Building in-house billing infrastructure often seems like the right path for developers looking to maintain full control. However, what begins as a straightforward project quickly spirals into a tangled web of technical debt and operational headaches.
Years ago, at Zomato, we needed a dynamic pricing engine for food delivery. Seemed straightforward—compute fees based on distance, demand, and weather. We hacked together a quick solution. And then the real fun began.
Product wanted pricing experiments. Finance needed audit trails. Growth wanted promo overrides. Legal required compliance updates. Suddenly, that "simple" system turned into an engineering black hole.
I see the same story play out at every SaaS company trying to build billing in-house. It starts as a few scripts, some database tables, maybe a Stripe webhook or two. But within months, developers are drowning in a never-ending cycle of maintenance, firefighting, and feature requests.
What Developers End Up Building (And Rebuilding)
If you’ve built a homegrown billing system, you’ve probably had to tackle all of this:
1. Pricing Engine
Define plans, features, and add-ons.
Handle tiered, volume-based, and usage-based pricing.
Support per-seat, pay-as-you-go, and custom enterprise deals.
2. Metering and Usage Tracking
Ingest events (API calls, storage, compute time).
Aggregate usage at different intervals (hourly, daily, monthly).
Handle late-arriving events, retries, and data corruption.
3. Subscription Lifecycle Management
Trial periods, upgrades, downgrades, and cancellations.
Proration when customers change plans mid-cycle.
Revenue recognition (because finance needs it).
4. Invoicing and Payments
Generate invoices with correct usage details.
Sync with Stripe, Chargebee, or other gateways.
Handle failed payments, retries, and dunning workflows.
5. Discounts, Credits and Promotions
One-time vs. recurring discounts.
Account-level credits vs. feature-based credits.
Complex edge cases: “Apply 20% off for the first 3 months unless they switch plans.”
6. Multi-Currency, Taxation, and Compliance
Convert pricing across USD, EUR, INR, AED (without losing money in rounding).

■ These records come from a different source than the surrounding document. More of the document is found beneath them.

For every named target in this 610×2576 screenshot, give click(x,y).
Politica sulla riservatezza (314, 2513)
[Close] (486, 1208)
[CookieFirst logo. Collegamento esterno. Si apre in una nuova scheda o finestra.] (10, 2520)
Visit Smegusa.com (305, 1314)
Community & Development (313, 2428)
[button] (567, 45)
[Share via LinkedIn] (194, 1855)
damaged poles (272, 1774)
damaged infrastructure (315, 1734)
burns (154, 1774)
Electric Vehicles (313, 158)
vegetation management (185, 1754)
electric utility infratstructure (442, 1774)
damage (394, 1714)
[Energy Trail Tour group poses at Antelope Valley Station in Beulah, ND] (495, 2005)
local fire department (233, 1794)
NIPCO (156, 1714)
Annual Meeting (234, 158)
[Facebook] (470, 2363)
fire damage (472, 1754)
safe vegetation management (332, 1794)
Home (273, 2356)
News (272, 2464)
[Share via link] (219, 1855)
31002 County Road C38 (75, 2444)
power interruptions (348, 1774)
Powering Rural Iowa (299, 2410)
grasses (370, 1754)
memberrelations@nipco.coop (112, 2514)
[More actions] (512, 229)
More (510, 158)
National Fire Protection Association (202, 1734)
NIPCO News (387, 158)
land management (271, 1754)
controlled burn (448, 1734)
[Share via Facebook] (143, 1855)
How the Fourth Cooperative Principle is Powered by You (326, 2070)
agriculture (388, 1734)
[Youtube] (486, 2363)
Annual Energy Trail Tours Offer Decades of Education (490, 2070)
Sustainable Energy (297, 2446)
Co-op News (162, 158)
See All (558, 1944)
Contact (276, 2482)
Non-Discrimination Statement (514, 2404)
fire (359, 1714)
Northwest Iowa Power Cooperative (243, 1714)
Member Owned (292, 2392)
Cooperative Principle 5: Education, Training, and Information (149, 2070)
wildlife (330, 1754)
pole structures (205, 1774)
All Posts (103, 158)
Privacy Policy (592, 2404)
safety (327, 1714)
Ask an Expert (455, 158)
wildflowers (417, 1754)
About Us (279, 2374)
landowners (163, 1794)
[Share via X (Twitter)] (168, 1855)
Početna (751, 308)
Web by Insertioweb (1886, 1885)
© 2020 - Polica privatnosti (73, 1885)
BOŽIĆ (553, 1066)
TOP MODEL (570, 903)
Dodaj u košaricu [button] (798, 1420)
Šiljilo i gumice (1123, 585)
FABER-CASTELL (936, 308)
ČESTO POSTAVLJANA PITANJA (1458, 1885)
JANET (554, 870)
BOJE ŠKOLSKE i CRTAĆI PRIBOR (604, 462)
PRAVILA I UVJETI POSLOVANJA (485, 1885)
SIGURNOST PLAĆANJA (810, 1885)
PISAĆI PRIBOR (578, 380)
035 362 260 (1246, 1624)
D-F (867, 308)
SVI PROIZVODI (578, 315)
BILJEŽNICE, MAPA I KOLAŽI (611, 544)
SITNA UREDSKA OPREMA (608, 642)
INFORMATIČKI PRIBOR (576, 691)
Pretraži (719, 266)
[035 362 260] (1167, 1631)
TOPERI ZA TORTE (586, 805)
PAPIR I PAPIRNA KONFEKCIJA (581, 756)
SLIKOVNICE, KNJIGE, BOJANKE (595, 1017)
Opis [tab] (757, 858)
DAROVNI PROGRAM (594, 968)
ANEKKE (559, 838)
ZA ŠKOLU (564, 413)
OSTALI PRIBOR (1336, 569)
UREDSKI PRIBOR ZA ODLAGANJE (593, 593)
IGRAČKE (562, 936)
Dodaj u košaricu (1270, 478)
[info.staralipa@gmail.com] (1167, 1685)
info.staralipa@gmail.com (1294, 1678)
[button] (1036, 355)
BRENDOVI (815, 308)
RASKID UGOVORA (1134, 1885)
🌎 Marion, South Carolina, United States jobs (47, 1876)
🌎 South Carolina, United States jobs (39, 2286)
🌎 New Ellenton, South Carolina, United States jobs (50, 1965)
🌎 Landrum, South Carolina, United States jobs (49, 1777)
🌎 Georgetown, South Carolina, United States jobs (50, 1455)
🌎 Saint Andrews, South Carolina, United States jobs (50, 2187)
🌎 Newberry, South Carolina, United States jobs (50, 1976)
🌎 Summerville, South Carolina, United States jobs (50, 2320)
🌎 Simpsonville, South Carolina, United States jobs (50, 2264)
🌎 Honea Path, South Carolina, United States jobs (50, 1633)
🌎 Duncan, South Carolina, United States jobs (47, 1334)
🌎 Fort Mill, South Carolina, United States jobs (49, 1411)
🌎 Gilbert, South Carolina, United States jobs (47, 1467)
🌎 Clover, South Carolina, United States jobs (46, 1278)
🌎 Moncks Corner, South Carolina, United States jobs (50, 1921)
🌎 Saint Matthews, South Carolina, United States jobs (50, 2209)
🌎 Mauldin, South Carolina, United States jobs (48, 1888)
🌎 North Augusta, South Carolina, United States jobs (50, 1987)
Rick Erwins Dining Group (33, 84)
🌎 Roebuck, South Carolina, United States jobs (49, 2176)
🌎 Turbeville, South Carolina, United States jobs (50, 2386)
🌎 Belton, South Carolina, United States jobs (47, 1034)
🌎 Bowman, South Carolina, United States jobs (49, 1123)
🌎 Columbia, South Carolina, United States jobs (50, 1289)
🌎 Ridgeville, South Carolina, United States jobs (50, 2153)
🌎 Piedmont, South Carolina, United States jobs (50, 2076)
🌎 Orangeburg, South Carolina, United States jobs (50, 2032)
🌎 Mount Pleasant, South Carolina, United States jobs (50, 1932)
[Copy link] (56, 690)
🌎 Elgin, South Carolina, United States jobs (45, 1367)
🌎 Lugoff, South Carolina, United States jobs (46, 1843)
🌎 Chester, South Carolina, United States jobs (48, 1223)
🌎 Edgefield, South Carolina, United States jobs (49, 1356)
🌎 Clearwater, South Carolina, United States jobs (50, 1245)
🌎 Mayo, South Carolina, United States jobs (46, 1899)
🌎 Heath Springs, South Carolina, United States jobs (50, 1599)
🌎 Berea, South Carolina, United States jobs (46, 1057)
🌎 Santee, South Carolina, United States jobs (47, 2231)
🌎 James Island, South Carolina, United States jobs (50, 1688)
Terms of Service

Apply VAT, GST, and sales tax correctly per region.
Generate tax-compliant invoices and reports.
7. Reporting and Analytics
Revenue breakdowns by plan, region, and cohort.
Customer churn and expansion metrics.
Audit logs (because someone will ask for them).
8. Internal Tooling for Sales, Support, and Finance
A UI for sales teams to create custom quotes.
A self-serve portal where customers can check usage and invoices.
A support panel to refund customers, adjust limits, or fix billing errors.
At some point, you realize you’ve built an entire billing platform just to run your own SaaS business.